I don't think this work needs to happen in HTTP specifically - it seems
like it could be broken out as a more general MIME-related issue. This
kind of encoding seems useful in contexts way beyond HTTP.
On the other hand, getting that break-out to happen might be a larger
challenge all its own.
>> Has anyone taken this particular challenge up with the IETF?
>
>I've talked with IANA people about the registration of new content
>codings (since they're in charge of it), and asked if adding
>parameters would be ok. They kindly answered that they had to dig up a
>very old form from some random location and that they had no idea.
>Something in the kind tone suggested that they might as well have been
>communicating with a perfect alien. Either way, a new content coding
>needs to be a RFC -- which is where the issue would likely be banged
>on -- so I had no chance to look further into it.
You (or the W3C binary folks) might write up a trial balloon
Internet-Draft and see where it goes. That's relatively easy and it
would at least start the discussion, though it might be something that
should proceed as part of the W3C Binary whatever work and probably in
concert with the IETF/IESG/IANA folks.

◆ **Tasks to complete**
(1) Answer these questions about the passage on content codings above:
(a) Whom did the quoted writer talk with about registering new content codings?
(b) According to the quoted writer, what does a new content coding need to be?
(c) What kind of document does the final reply suggest writing up?
(2) Carry on the passage on content codings above, starting after its last sentence.
The data after this point is separate material and unrelated to the passage on content codings above.

◆ **Data extract**

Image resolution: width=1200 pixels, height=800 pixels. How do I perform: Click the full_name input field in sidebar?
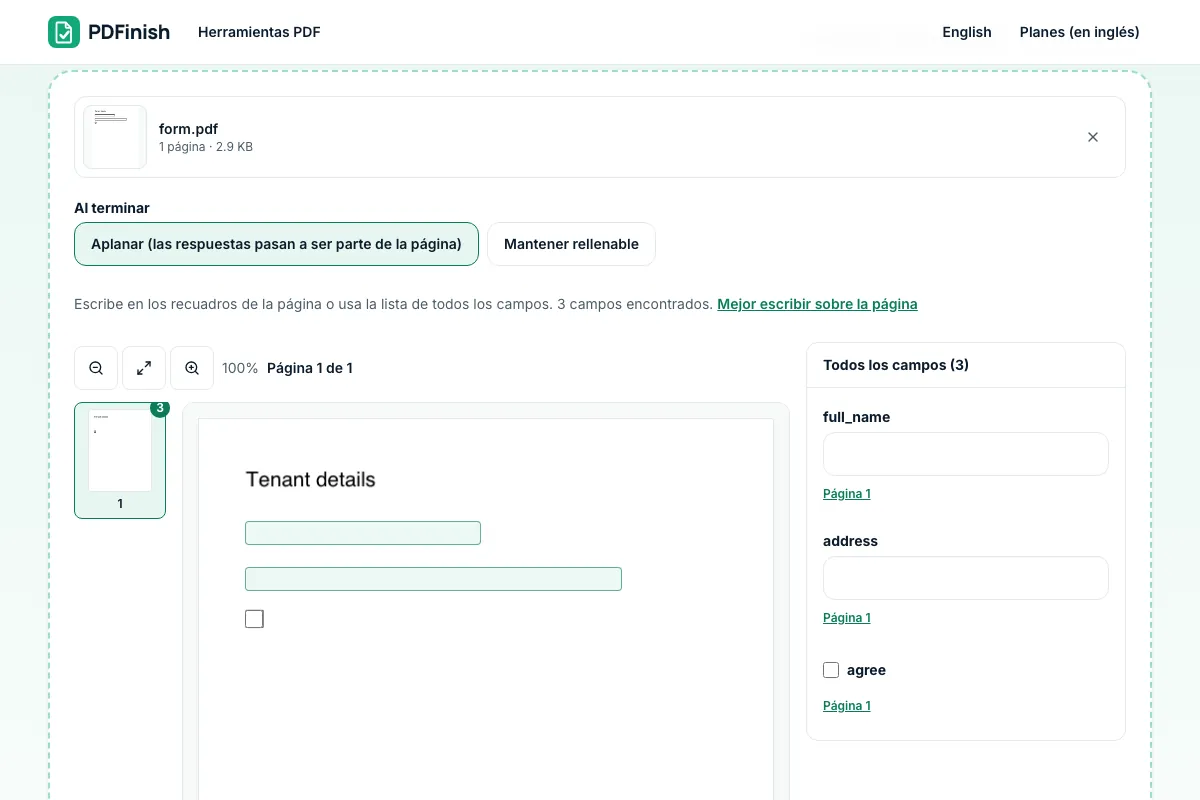tap(966, 454)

◆ **Answers in order**
(1)
(a) IANA people.
(b) An RFC.
(c) A trial balloon Internet-Draft.

(2)
>No one I could find seems to know why parameters are not allowed there.
It could be an omission, or there may be something that isn't obvious.
>> (I worry that other people will read it the way I did and start
>> hacking encoding parameters into Content-Type rather than use
>> Content-Encoding.
>
>But then we can point fingers and laugh at their bad taste.
Doesn't tend to work. See RFC 3205 for one effort at this:
http://ietf.org/rfc/rfc3205.txt
Larry Masinter's even posted a brilliant exposition of how it applies to
SOAP, to www-tag, no less:
http://lists.w3.org/Archives/Public/www-tag/2003Feb/0208.html
Result: nothing noticeable.
--
Simon St.Laurent
Ring around the content, a pocket full of brackets
Errors, errors, all fall down!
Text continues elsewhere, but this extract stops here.